The name PACO had been written across the mask’s forehead, with a silver paint pen, in faux-runic caps.
“Do I have to wear this?”
“Dust hazard’s real, but it also reduces the chance of you being recognized. Any hint you’re still involved with Stets would be Christmas for the tabloids. Want help with it?”
She managed by herself. It smelled, inside, of something synthetically fruity. He pulled up the suit’s white hood, cinching its edges down around the mask.
And then into the elevator, Eunice offering no thumbnails. “Butt-ugly,” Verity said, noticing the fleshy pink marble floor for the first time.
“We’ll replace it,” he said, behind her, “when the rest is out. The place was all like this.”
“Who owned it?” The door closed behind him and they began to descend.

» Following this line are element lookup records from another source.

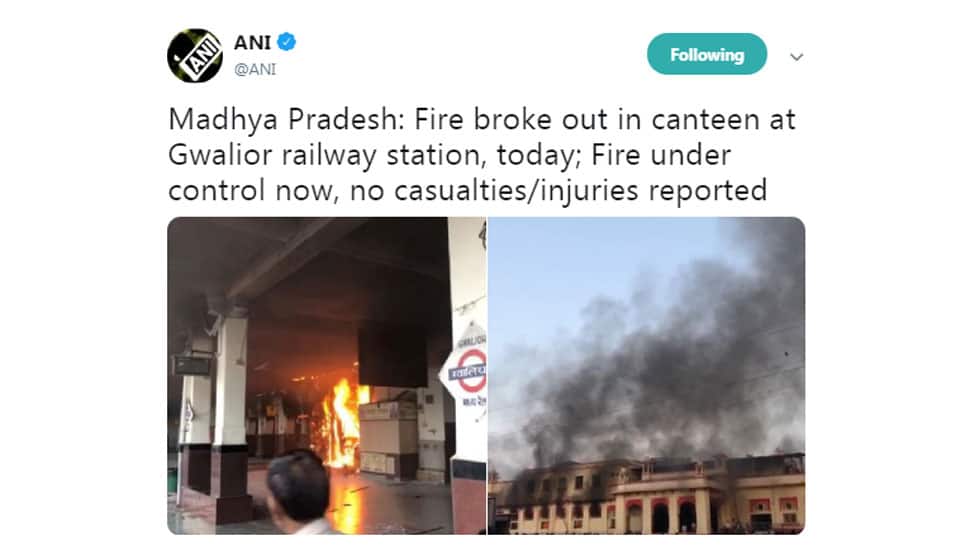Open the ANI display name link

coord(252,43)
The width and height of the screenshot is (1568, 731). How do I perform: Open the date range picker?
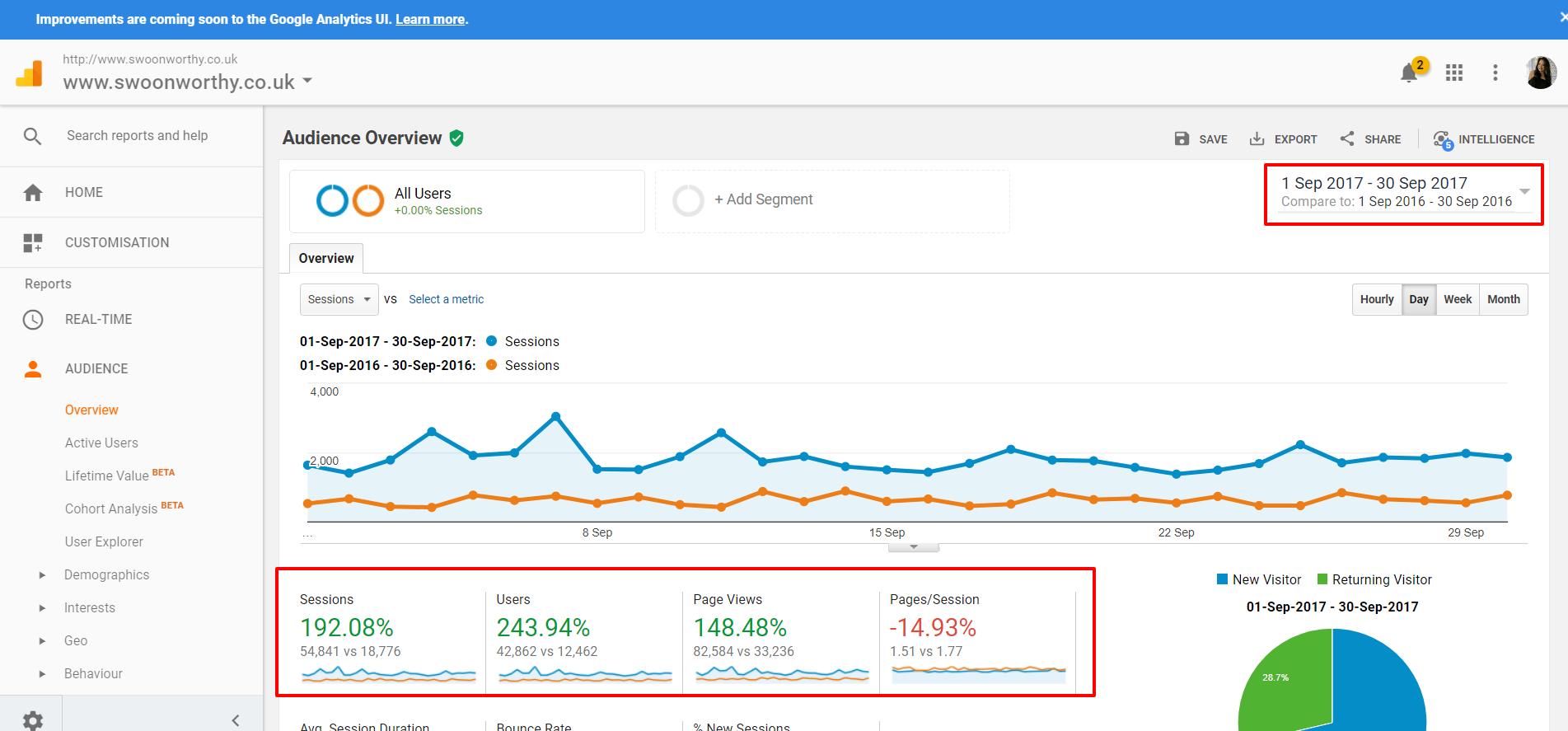click(1403, 192)
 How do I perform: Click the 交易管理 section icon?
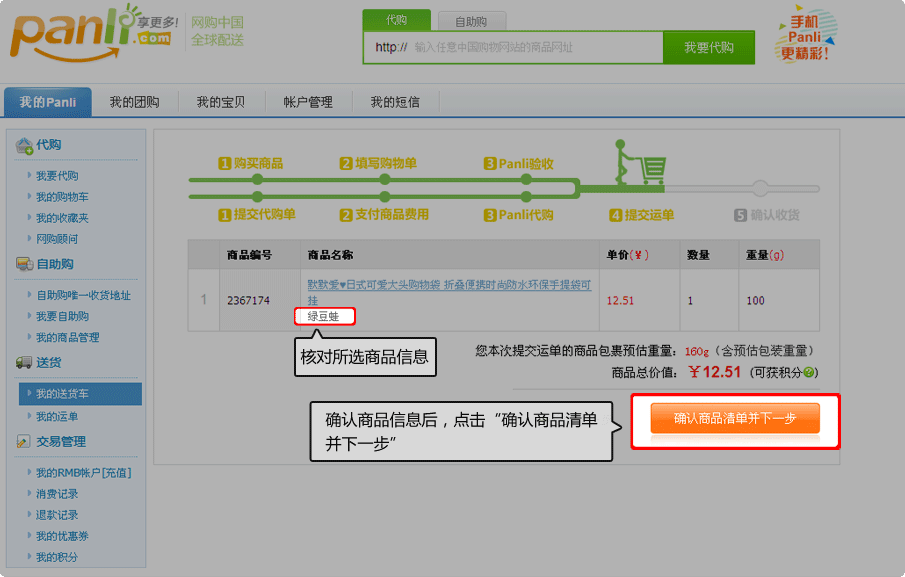[x=24, y=441]
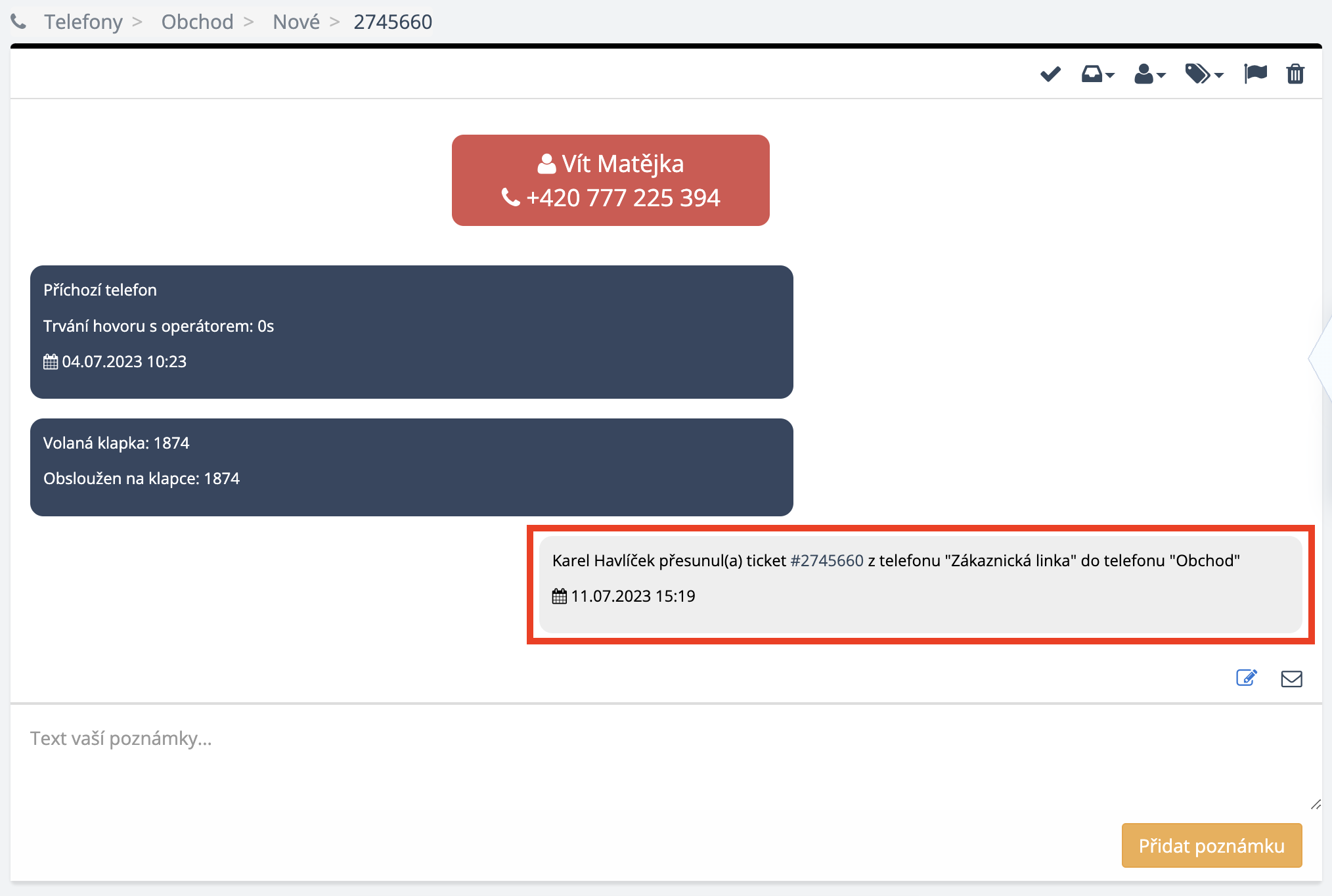Click the flag icon in toolbar
Screen dimensions: 1332x896
click(1255, 74)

“Stets bought it from a numbered corporation in the Bahamas. I thought he’d made a mistake, first time I walked in, but then they gave me a VR fly-through of Caitlin’s rebuild.”
A single thumbnail opened. Him again, the one she’d seen in the Fiat on Valencia, who’d then brought the pillow full of hundreds to Joe-Eddy’s. “Sevrin,” Eunice said. “Severin but minus the second e.” Seen now in what might be a passport photo, clinically unsmiling. Head almost shaven, with a tight little goatee she didn’t remember him having. “He’s in the muffler shop, to pick you up.” The elevator was slowing. The thumbnail blinked out.
“You’ll see the truck,” Virgil said. “Only vehicle there. Left rear door’s open, step up on the milk crate, step in, close it behind you. I’ll be with the crew who’re there, giving them something else to think about, then I’ll check that the rear door’s shut, drive us out.”